Odd dreams aka my (almost) debut in "South Pacific"

Aug 15, 2008 20:08

I've been having a run of really weird dreams lately (my poor brother, he's the first one I see in the morning so he gets to hear all about them...I like to think they brighten up his morning ;) ), but I think last night's was my favorite.  I dreamed that some random high school that I happened to be affiliated with in some way (I think I was a student there, even though I was also a college student and my present age [20]) was putting on the Original Broadway Production of South Pacific, with Nathan Lane as the casting director.  Oddly enough, Rodgers & Hammerstein were nowhere to be found.  But anyways, they were casting the whole thing from this high school, except for the two leads, who were the OBC leads (Mary Martin and...Ezio Pinza, if I remember correctly.  I know I'm right about Martin).  I was extremely happy to find out that I was cast as Mary Martin's understudy (didn't dream the audition process though...) but all I could think about was how I'm not a dancer and how can I possibly dance this part?  I seemed to have no qualms about singing it (although despite my occasional delusions about my voice, I know I'm not that good!), but was extremely worried about dancing.  And if I remember correctly (from the movie at least), Nellie (Mary Martin's character) doesn't dance a whole lot.  And then I woke up before we even got to rehearsal so all the worrying was for nothing!  I just had a wonderful happy feeling that I was going to understudy Mary Martin and was apparently good enough to play Nellie.  Wonderful self-esteem boost, even if "South Pacific" is really not one of my favorite shows...

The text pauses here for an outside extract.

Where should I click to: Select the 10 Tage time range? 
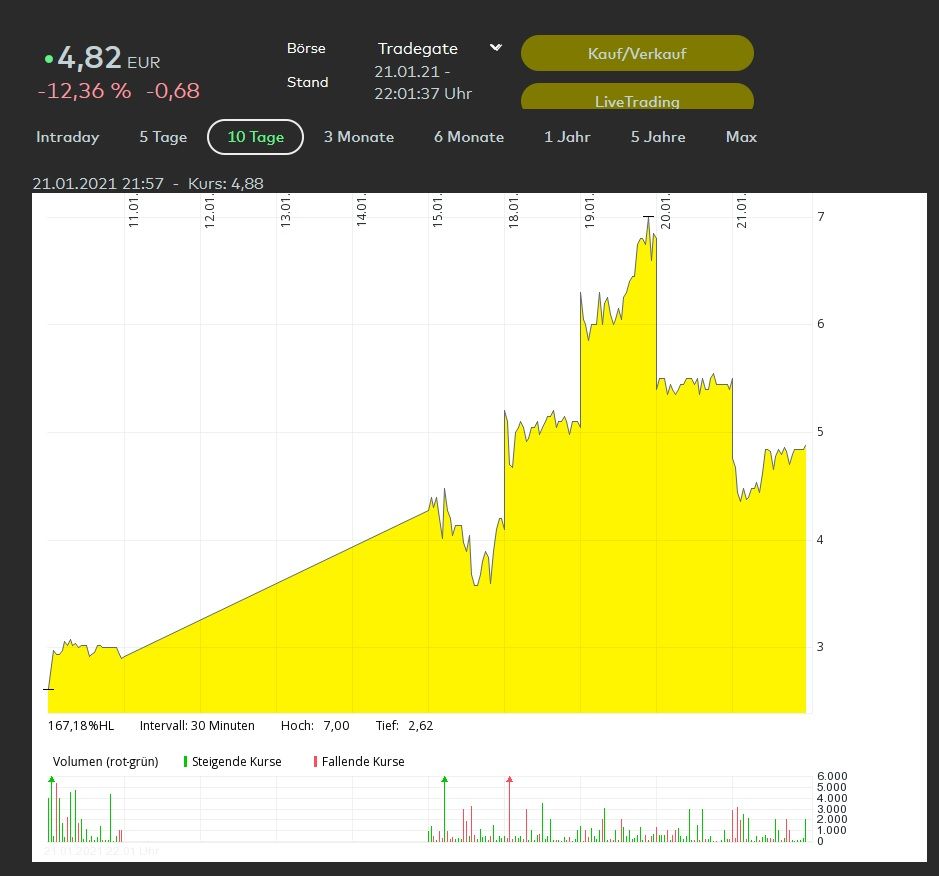pyautogui.click(x=255, y=137)
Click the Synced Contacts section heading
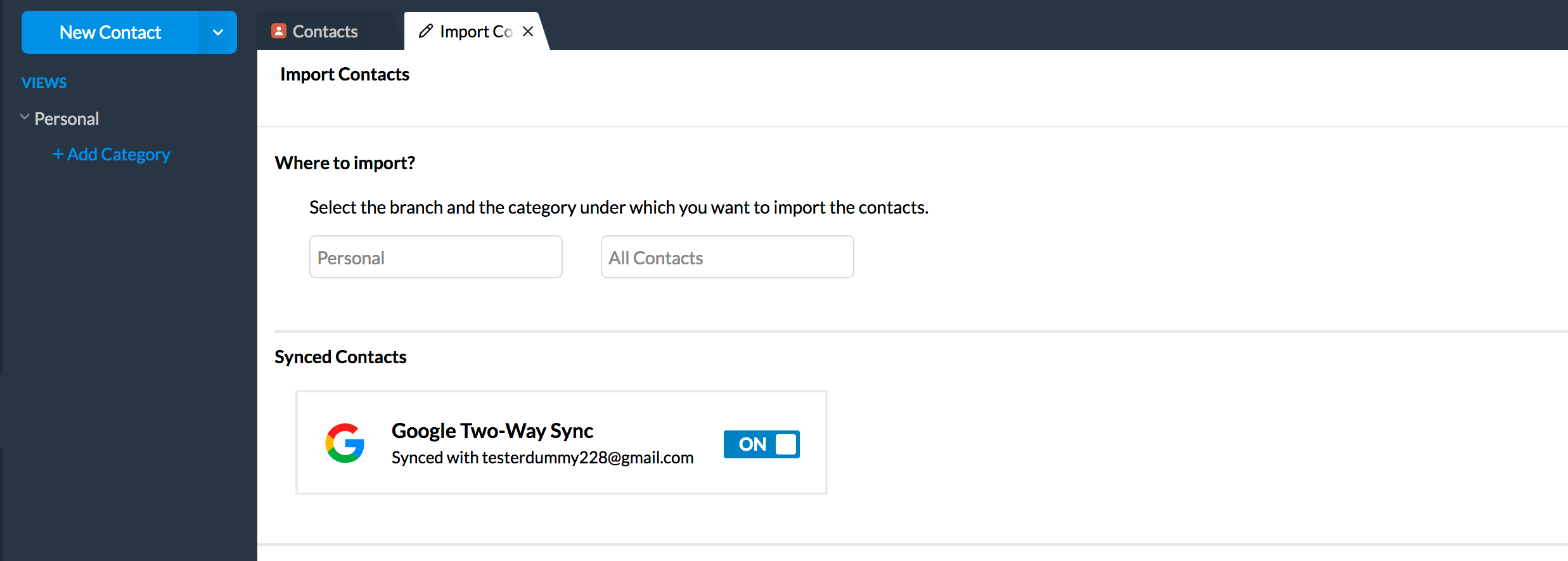The width and height of the screenshot is (1568, 561). pos(340,357)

I also remember being convinced that there a recording of the show existed with me playing Nellie.  Even though we hadn't started rehearsals.  One of those "remembering the future" type things, I guess.  It was weird.  But they thought I sang well enough to play Nellie. :D

I've also been looking over my past entries, and realized something: I like myself.  :)  If I randomly found this lj, I'd be interested in reading it.  I think the entries are interesting.  It's kind of a neat moment, to realize that yes, I do like myself.  I mean, it's always kind of there in the back of my mind--I don't have abnormally high or low self esteem, but I don't usually think about how much I like or dislike myself.  Aspects of myself and how I like certain aspects, I think about fairly frequently, but as a whole, not often.  And I do--I like myself. :)  It's always good to realize/remember that, I think.